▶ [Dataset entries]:
**********

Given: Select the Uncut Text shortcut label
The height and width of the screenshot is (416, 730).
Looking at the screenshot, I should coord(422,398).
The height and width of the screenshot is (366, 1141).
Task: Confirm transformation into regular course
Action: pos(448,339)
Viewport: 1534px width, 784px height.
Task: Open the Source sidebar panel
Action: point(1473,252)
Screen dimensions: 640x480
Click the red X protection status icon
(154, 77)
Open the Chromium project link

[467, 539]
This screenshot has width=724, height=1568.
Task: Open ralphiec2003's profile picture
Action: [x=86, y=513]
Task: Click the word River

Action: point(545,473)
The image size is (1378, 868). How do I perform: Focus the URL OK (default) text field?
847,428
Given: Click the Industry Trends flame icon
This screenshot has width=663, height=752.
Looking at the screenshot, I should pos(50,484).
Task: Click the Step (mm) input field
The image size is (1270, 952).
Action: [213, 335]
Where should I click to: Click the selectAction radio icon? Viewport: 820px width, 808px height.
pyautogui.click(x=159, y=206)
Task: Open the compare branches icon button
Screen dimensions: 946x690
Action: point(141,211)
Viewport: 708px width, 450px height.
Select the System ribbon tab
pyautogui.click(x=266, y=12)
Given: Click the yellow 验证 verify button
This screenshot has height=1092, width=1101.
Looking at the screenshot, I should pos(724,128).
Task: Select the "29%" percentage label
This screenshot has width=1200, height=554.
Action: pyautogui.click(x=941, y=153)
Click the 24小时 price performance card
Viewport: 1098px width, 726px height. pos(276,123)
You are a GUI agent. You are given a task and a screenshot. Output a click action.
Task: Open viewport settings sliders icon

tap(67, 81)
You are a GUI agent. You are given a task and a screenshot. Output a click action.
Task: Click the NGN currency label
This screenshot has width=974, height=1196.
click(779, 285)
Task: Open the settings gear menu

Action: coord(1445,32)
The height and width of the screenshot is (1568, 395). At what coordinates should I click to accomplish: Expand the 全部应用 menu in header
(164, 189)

**********

▶ [EXERCISE INSTRUCTIONS]:
Retype, exactly as written, each line from the one that has "Task: Open viewport settings sliders icon" to the bottom of the entries above, and include both of those lines.

▶ [COMPLETED TASK]:
Task: Open viewport settings sliders icon

tap(67, 81)
You are a GUI agent. You are given a task and a screenshot. Output a click action.
Task: Click the NGN currency label
This screenshot has width=974, height=1196.
click(779, 285)
Task: Open the settings gear menu

Action: coord(1445,32)
The height and width of the screenshot is (1568, 395). At what coordinates should I click to accomplish: Expand the 全部应用 menu in header
(164, 189)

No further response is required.